The seal 5 includes a base material 51 and an adhesive layer 52 provided on the back surface of the base material 51. Hereinafter, in order to distinguish from the adhesive layer 4 provided on the back surface of the protective release film 3, the adhesive layer 52 provided on the back surface of the base material 51 of the seal 5 is referred to as "seal adhesive layer".
In this embodiment, the seal 5 is detachably attached to the surface of the protective release film 3 via the seal adhesive layer 52.

[Examples 2 to 10 and Comparative Examples 1 to 5]
Protective release film having an adhesive layer, the coercive Mamorufu Irumu or adhesives, except that was changed as shown in Table 1, to prepare a laminated optical film in the same manner as in Example 1.
In Table 1, the film (1) is a protective release film (1) having the pressure-sensitive adhesive layer, and the film (2) is a protective release film (2) having the pressure-sensitive adhesive layer. 3) is the protective film (3), film (4) is the protective film (4), film (5) is the protective film (5), and film (6) is the protective film ( 6), the film (7) represents the protective film (7), and the film (10) represents the polarizing film with a retardation film (10).
In addition, about Example 10, the adhesive agent (9) which is a water-system adhesive agent was used.
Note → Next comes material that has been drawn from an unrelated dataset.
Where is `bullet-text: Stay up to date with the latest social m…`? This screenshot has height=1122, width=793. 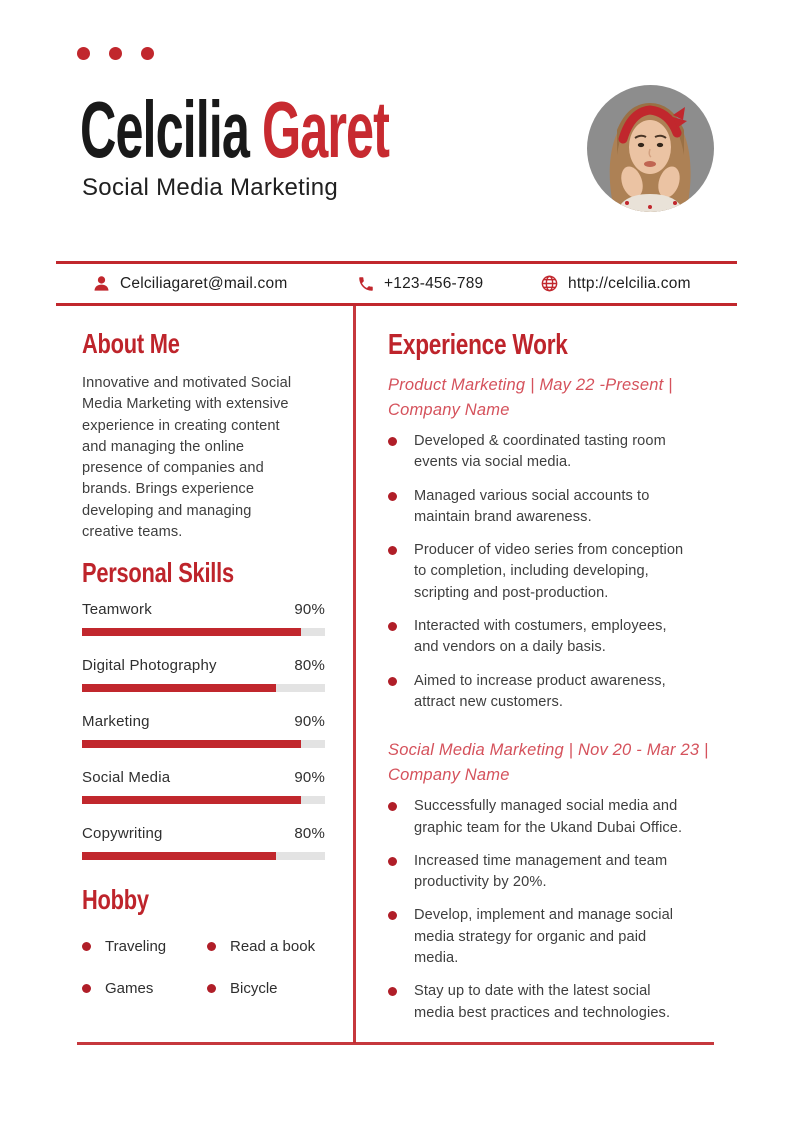 bullet-text: Stay up to date with the latest social m… is located at coordinates (542, 1002).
That is, about Example 10, after laminating | stacking the said film while dripping an adhesive agent (9) on the bonding part of the polarizing film surface of a polarizing film with a retardation film, and a protective film, it is 4 minutes at 70 degreeC. Hot air dried.

Claims (6)

An optical film having an optically anisotropic film;
A protective release film attached to the surface of the optical film so as to be peelable through an adhesive layer;
A laminated optical film, wherein the pressure-sensitive adhesive layer has a shear stress of 22 N / cm ² or less. The laminated optical film according to claim 1, wherein the pressure-sensitive adhesive layer has a shear stress of 3 N / cm ² or more.   The laminated optical film according to claim 1, wherein a peelable seal is attached to a surface of the protective release film.   The laminated optical film according to any one of claims 1 to 3, wherein the optical film includes the optically anisotropic film and a protective film laminated on a surface of the optically anisotropic film.   The laminated optical film according to claim 1, wherein the optically anisotropic film includes a retardation film.   An image display device comprising the laminated optical film according to claim 1.